Traditional credentialing keeps providers stuck in a 120-day black box, costing startups $65K per idle provider each month. Bridge cuts that to 30 days and gives you real-time visibility into every enrollment, so you can actually plan launches, model revenue, and scale faster.

By
Bridge
Created
November 12, 2025
Updated
November 12, 2025

Executive Summary

Traditional credentialing vendors force telehealth startups into a 60–120 day black box where providers sit idle, costing $65,000 per FTE per month in lost revenue. Bridge cuts that timeline to 30 days on average and provides real-time visibility into every enrollment—so you can actually plan launches, model revenue, and coordinate marketing around when providers will be live. The difference isn't luck or company size. It's infrastructure built specifically to handle enrollment complexity at startup scale, with incentives aligned to your growth: we only make money when your providers are seeing patients.

Today’s reality

Your VP of Operations opens the "Provider Enrollment Master Tracker v7_FINAL_updated.xlsx" spreadsheet. It has 847 rows.

Each row represents a single enrollment: one provider, one state, one health plan. Dr. Martinez across 12 states with 4 major payers? That's 48 rows. Your team of 15 providers? That's 720 potential enrollments you need to track.

Column headers stretch across the screen: Submission Date, Portal Username, Last Check Date, Status (as of when?), Effective Date (if we ever got the letter), Notes ("Called rep on 10/15, left voicemail"), Follow-up Owner...

Your ops person tells you: "I think Dr. Chen is live with United in California. Let me check... yeah, we got the approval letter three weeks ago. Wait, no—that was Colorado. California is still pending. I called them last Tuesday.

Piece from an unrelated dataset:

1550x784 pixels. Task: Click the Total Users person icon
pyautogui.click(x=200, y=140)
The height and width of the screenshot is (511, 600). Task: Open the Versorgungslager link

Or was it Thursday?"

You need to answer a simple question: When can we start marketing our diabetes program in Texas?

No one knows.

Now imagine this instead

You open the Bridge dashboard and see real-time status across all 720 enrollments. Dr. Chen's California enrollment moved to approved yesterday—effective date November 18th. Dr. Martinez's Texas enrollments are tracking normally, two in final review and expected to clear within the week. Three enrollments flagged in red need follow-up on missing documentation, and Bridge's team is already on it.

You can answer the question: We'll be ready to launch marketing in Texas by November 20th, and here are the five providers who'll be live and ready for patients.

The difference between these two scenarios isn't luck or company size. It's infrastructure. Bridge built this infrastructure specifically so telehealth companies don't have to. And for startups losing $65,000 per month in potential revenue for every idle provider, that infrastructure unlocks growth.

What we're actually talking about

Quick definitions, because this process has confusing terminology:

Credentialing is verifying a provider's qualifications and onboarding them into a medical group. Think: primary source verifications - checking licenses, malpractice history, education, references.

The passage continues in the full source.